Inhibition of ceramide kinase enhances 5-HETE and 5-oxo-ETE biosynthesis in acute wounds. A: Heatmap representation of eicosanoid profile of wound tissue harvested 10 days post-injury from WT mice treated with SYR382141 (60 mg/kg) or control (1% CMC) (n = 3 per treatment group; 1 wound sample per mouse). B: Graphical comparison of C1P profile of wound tissue harvested 10 days post-injury (n = 3 per treatment; 1 wound sample per mouse; two-way ANOVA with Šídák's multiple comparisons test).

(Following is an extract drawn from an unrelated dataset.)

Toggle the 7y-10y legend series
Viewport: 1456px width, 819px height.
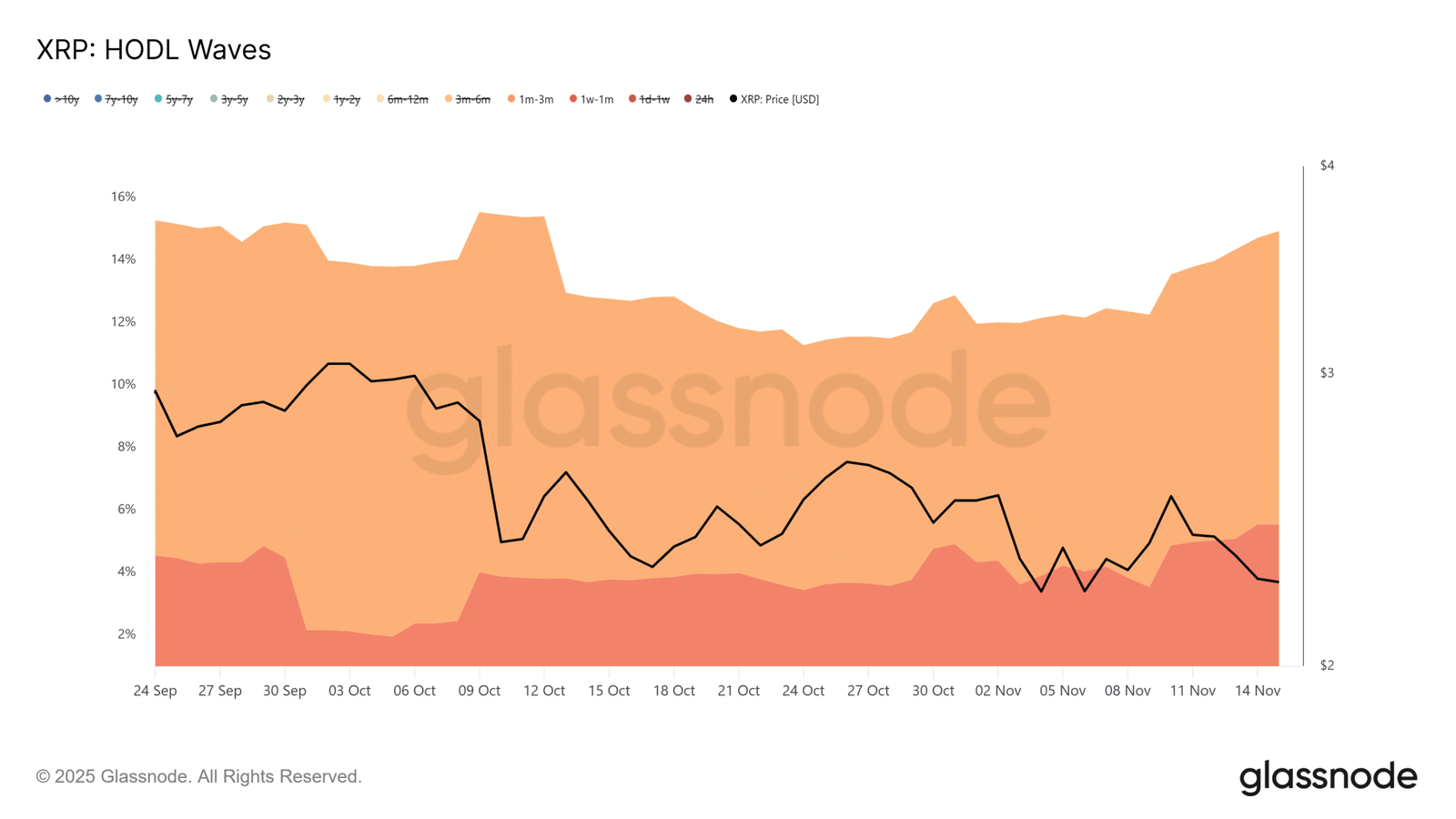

C: Graph depicting eicosanoid profile of wound tissue harvested 10 days post-injury. (∗P < 0.05, ∗∗P < 0.01, ∗∗∗P < 0.001, ∗∗∗∗P < 0.0001; n = 3 per treatment group; 1 wound sample per mouse; two-way ANOVA with Šídák's multiple comparisons test).

Fig. 6

A: Graph depicting pDF migration velocity of WT, CERK-KO, and cPLA₂α-KI pDFs treated with combinations of FLAP inhibitor MK886 (7.5 nM), OXER1 antagonist Gue1654 (10 μM), ceramide kinase inhibitor SYR382141 (100 nM). All values compared to WT DMSO control (n = 3 per treatment; pDFs taken from three separate mice per genotype; two-way ANOVA with Dunnett's multiple comparisons test; ∗P < 0.05, ∗∗P < 0.01, ∗∗∗P < 0.001, ∗∗∗∗P < 0.0001). B: Graph depicting pDF migration velocity of WT, CERK-KO, and cPLA₂α-KI pDFs treated with combinations of 5-HETE (100 nM), and 5-oxo-ETE (1 nM) treatments in combination with MK886 (7.5 nM) and Gue1654 (10 μM). All values compared to panel (A) WT DMSO control (n = 3 per treatment; pDFs taken from three separate mice per genotype; two-way ANOVA with Dunnett's multiple comparisons test; ∗P < 0.05, ∗∗P < 0.01, ∗∗∗P < 0.001, ∗∗∗∗P < 0.0001). C: Representative microscope images of 5-oxo-ETE rescue and Gue1654 suppression of pDF migration from data graphed in panels A and B. Contrast enhanced, lines added for emphasis.

Fig. 7

Inhibition of CERK-induced C1P elevates 5-HETE and its conversion to 5-oxo-ETE and subsequent action on OXER1-like receptor resulting in increased fibroblast activity and expedited wound healing. The presence of CERK results in elevated C1P, leading to an eicosanoid shift from HETEs to PGE₂ resulting in delayed wound healing via reduced fibroblast migration.